I believe we all have our own unique and special talent. The one talent that, when we choose to pursue it, makes us stand out from the crowd. And lets us shine from the inside out. It doesn’t mean that we cannot have other talents or be good at various other things. It also doesn’t mean we must be perfect on our path of pursuing this talent, this passion.
Born to be AWESOME not PERFECT
I have experienced first hand what it feels like to allow yourself to follow your unique talent, your passion, that what in your heart, you know is what you were always meant to do. Even if you didn’t know what it would look like.
My passion is helping people find their way, their true self, their own unique talent and helping them find the courage to pursue it.
Because when I found my way, I found myself. It has been (and still is) an interesting ride, one that I wouldn’t miss for the world.

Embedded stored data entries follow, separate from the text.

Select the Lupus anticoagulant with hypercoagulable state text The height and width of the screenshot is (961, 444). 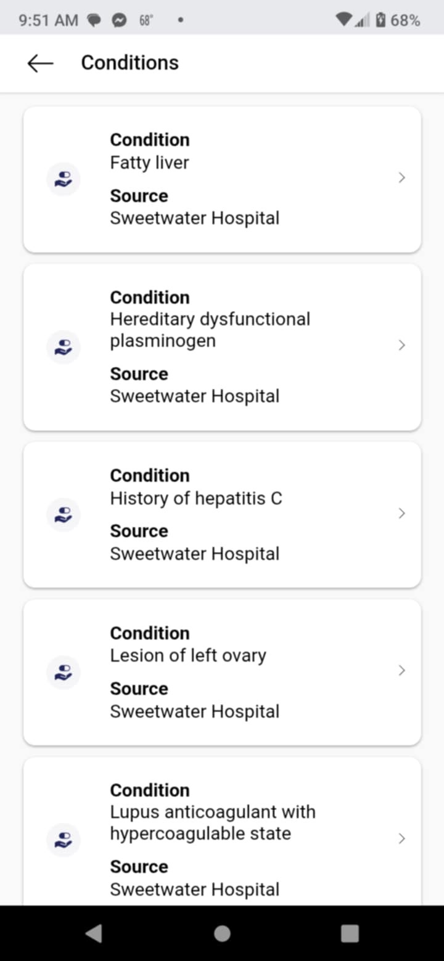pyautogui.click(x=213, y=822)
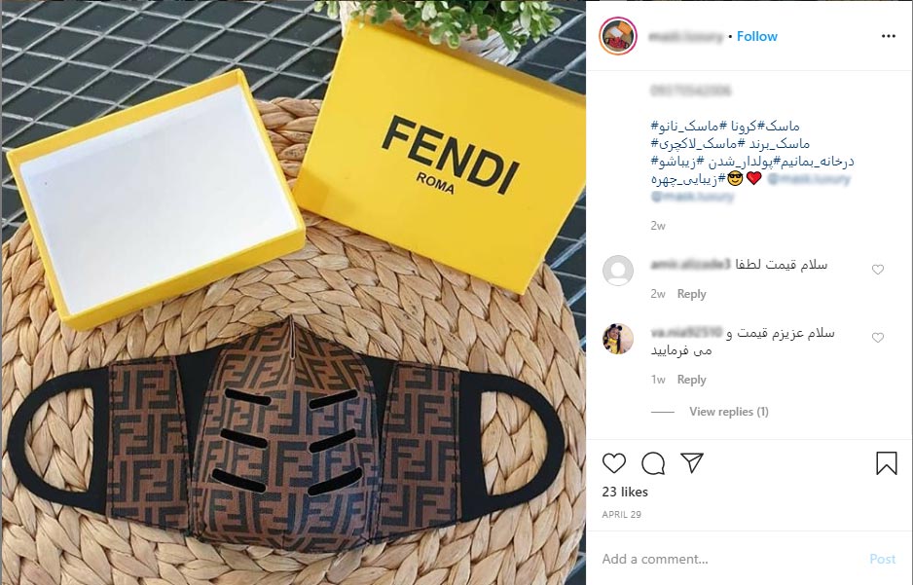913x585 pixels.
Task: Submit the comment with Post
Action: pyautogui.click(x=882, y=559)
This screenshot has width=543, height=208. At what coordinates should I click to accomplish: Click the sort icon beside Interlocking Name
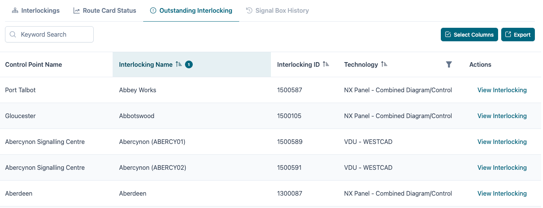(178, 64)
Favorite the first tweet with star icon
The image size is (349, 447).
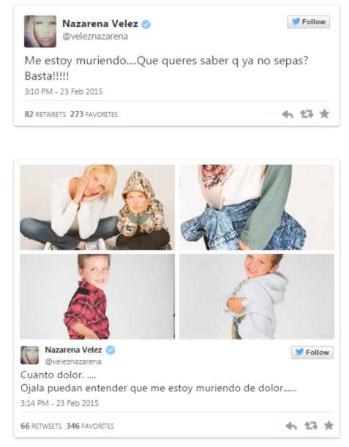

I did exactly what I thought was expected of me for the first 25 years of my life. In high school and at university I was a straight A student, did well in sports, had tons of beautiful friends (I still have those ;-)), got scholarships to highly recommended universities abroad, etc.

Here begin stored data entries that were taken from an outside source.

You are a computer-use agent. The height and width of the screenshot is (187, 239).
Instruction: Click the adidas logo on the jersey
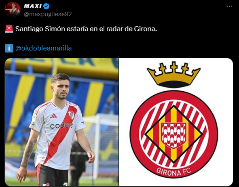click(53, 116)
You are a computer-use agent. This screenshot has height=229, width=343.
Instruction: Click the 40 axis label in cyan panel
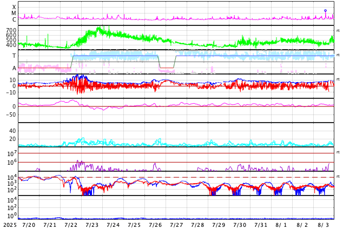pos(12,131)
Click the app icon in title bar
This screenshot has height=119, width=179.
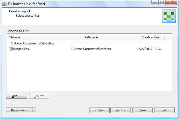[4, 4]
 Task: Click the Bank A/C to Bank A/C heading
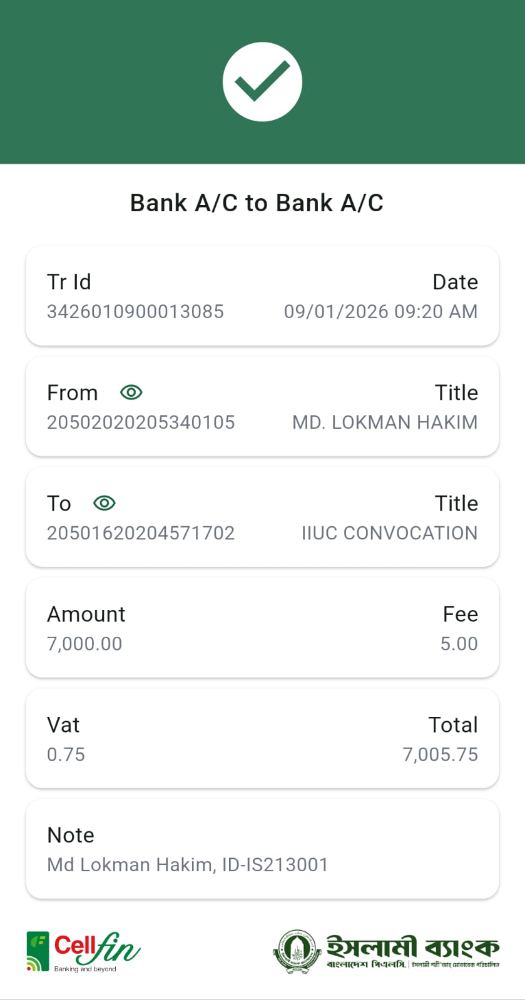point(257,203)
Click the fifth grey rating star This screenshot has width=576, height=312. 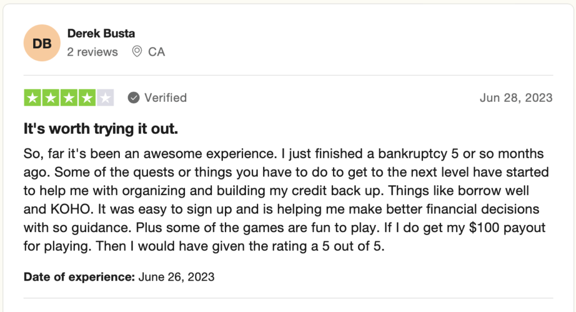coord(105,98)
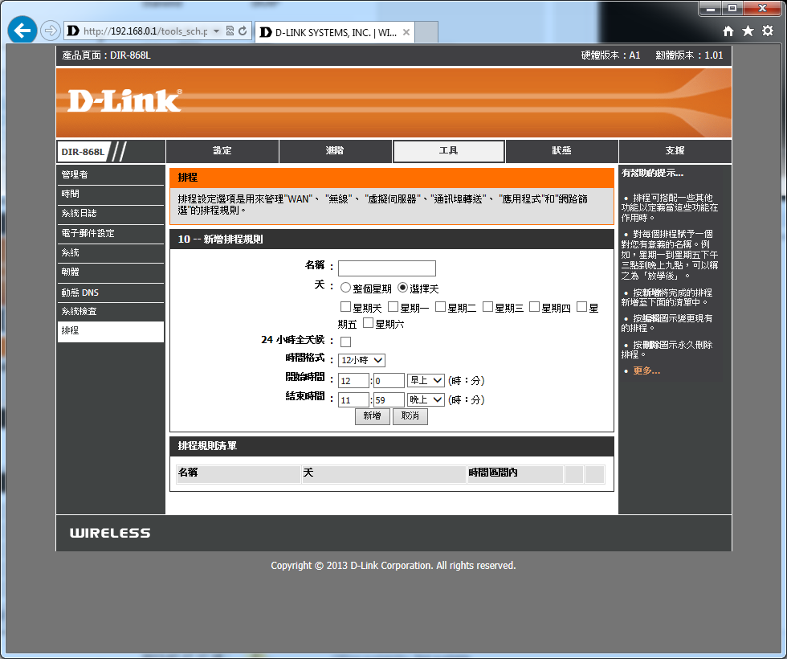Check the 星期天 checkbox

[346, 307]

One thing led to another and without really even considering anything different I landed my first job as an IP lawyer at an International law firm at age 22. I continued to do well because I thrived on (I now know) external validation and did exactly what I believed both family and friends expected of me.
A little over three years down the road the tiny little voice that had really been there all along wasn’t so tiny anymore and was consistently screaming in my head for some sort of change to happen. I didn’t listen. I was physically sick every few months but continued to work (and party to blow off steam) harder than ever and continued to ignore the now loudly screaming voice that said something had to give.
Eventually my body made the choice for me. It just stopped functioning. This breakdown turned out to be my wake-up call and I still treasure it every day. Why treasure a complete and utter breakdown?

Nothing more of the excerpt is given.